In search of warmer climates, Dr. Casey relocated to Arizona and enrolled in Midwestern University in Glendale, where her dissertation was focused on helping graduate students in healthcare professions manage burnout using self-compassion and healthy lifestyle habits. She landed a coveted internship at the VA, which offered a very well-rounded training in pretty much all aspects of mental health.

When she was required to facilitate a CBT-I group during her internship, she admits that she dreaded it at first; it sounded dull. But as it turns out, the study of sleep became her passion. "That's just where I fell in love. It made everything make sense. I learned so much for myself and for my clients."

Perhaps unsurprisingly, sleep is often a major issue for people who struggle with other mental health issues, such as trauma, anxiety, and depression. "If we are depressed or dealing with a mental health issue, it's likely our sleep will suffer as a result," says Dr. Casey. In particular, women with anxiety have a higher likelihood of experiencing insomnia issues, but not everyone who has insomnia suffers from anxiety.

"Sleep is part of our life pie," Dr. Casey says. "When our sleep suffers, it's likely we may suffer in other areas of life, too. For example, we know that sleep deprivation may lead to increased irritability, depression, or anxiety."

Misconceptions About Sleep — And What Actually Works

When working with patients, one of the first things Dr. Casey asks is, "What is your relationship with sleep? What do you think sleep does for you?"

"A lot of times, people confuse sleep with relaxation," she says. "Really, sleep is for restoration. It's to restore your cognitive processes."

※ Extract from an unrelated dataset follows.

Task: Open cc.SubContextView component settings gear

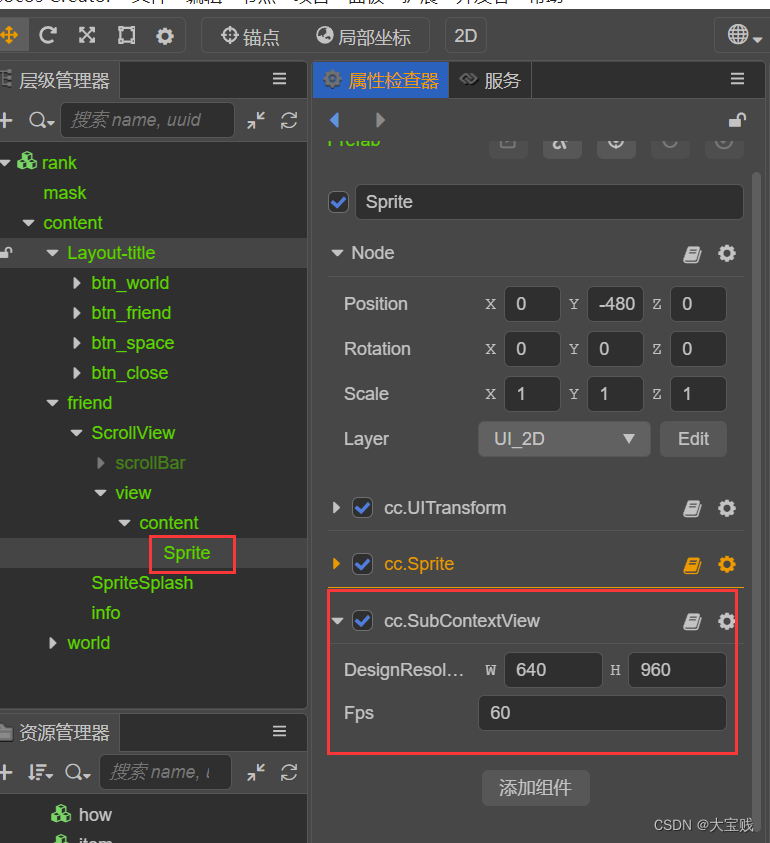Action: click(x=727, y=621)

Another misconception is that people often think insomnia means they aren't getting a certain number of hours of sleep, such as the oft-quoted eight hours. But while everyone needs a certain amount of sleep, not everyone necessarily needs eight hours a night. What's far more important is that you're getting quality sleep. One focus of CBT-I is improving a patient's sleep efficiency score. Practitioners strive to help clients achieve a score of at least 85, meaning that you are sleeping at least 85 percent of the time you are in bed.

While CBT-I is the ideal treatment for someone suffering from insomnia, Dr. Casey suggests other measures that we can all take to make sure we are getting quality sleep. The first is making sure your bedroom is dark (if possible, try blackout curtains) and cool. "To get into deep stages of sleep, your temperature has to drop," she says.

Another important practice is coming up with a bedtime routine, or what Dr. Casey calls a "buffer time." That's the part that involves avoiding your phone for at least an hour before bed, which is advice no one wants to hear. Another unpopular but highly effective tip is to maintain a consistent wake time, even on weekends.

"People hate it when I say that," she says. "[They say] 'I don't want to wake up at 6 a.m. on the weekends!' Me neither. Nobody does. But it's going to help."

CBT-I also involves what the professionals call "anti-arousal measures" — that is, relaxation and self-soothing techniques that involve progressive muscle relaxation, diaphragmatic breathing, and guided imagery and visualization. When you are anxious in bed, your sympathetic nervous system is engaged, and that's the part of the nervous system that governs the "fight or flight" response. Your stress could be caused by an actual physical threat or something emotional, like your job or your finances, but the effect is the same.

"If you are stressed, it's a threat to your being and your psyche, and you're not going to go to sleep," Dr. Casey says. "You can't possibly be relaxed and anxious at the same time."